Work request
Using the data beneath this instruction, retype only the lines from the one that contains "The image size is (611, 457)." down to the one that contains "The height and width of the screenshot is (613, 868).", both included, exactly as they appear.
-- Entries provided follows --
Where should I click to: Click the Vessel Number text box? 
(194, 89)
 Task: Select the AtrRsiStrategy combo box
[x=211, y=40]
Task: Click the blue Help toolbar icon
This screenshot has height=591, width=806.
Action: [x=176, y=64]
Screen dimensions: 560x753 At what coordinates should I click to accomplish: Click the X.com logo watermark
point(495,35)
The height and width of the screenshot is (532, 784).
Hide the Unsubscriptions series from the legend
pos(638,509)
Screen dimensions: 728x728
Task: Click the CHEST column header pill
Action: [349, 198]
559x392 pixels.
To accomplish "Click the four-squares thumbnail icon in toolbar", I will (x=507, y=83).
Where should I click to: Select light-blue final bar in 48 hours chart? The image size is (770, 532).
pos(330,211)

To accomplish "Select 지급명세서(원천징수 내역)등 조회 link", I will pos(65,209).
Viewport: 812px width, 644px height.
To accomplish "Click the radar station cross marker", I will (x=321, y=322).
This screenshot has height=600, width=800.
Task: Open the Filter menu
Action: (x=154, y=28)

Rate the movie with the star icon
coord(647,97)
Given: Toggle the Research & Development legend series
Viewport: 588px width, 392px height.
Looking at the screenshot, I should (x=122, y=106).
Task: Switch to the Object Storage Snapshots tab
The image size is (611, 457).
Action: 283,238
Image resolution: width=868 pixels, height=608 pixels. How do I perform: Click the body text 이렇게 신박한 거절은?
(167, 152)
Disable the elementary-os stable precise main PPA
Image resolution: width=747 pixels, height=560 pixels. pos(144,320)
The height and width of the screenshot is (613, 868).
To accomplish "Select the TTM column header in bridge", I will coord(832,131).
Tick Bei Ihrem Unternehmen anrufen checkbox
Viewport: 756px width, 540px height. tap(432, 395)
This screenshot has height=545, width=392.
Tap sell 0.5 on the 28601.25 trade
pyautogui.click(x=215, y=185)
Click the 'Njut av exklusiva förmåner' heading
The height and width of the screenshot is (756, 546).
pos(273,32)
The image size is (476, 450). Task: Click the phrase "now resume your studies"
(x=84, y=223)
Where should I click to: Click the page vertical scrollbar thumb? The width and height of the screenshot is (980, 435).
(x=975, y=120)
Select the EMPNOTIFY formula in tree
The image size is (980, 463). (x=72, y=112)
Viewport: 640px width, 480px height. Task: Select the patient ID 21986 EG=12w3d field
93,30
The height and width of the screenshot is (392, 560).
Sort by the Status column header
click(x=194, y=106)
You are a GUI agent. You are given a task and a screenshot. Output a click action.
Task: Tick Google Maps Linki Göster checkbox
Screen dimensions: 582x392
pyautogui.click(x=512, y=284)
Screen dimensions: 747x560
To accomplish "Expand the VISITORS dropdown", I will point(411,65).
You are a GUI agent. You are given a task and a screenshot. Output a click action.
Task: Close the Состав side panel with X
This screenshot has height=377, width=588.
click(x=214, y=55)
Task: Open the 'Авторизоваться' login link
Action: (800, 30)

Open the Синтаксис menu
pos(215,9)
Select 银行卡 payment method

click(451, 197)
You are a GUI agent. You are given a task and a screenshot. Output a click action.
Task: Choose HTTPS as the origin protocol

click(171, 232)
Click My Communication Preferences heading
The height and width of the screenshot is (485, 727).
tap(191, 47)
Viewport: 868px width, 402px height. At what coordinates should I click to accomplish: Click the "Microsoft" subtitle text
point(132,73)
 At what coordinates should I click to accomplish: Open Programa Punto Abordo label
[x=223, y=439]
-- Entries provided concluded --
Written solution
The image size is (611, 457).
Action: 283,238
Image resolution: width=868 pixels, height=608 pixels. How do I perform: Click the body text 이렇게 신박한 거절은?
(167, 152)
Disable the elementary-os stable precise main PPA
Image resolution: width=747 pixels, height=560 pixels. pos(144,320)
The height and width of the screenshot is (613, 868).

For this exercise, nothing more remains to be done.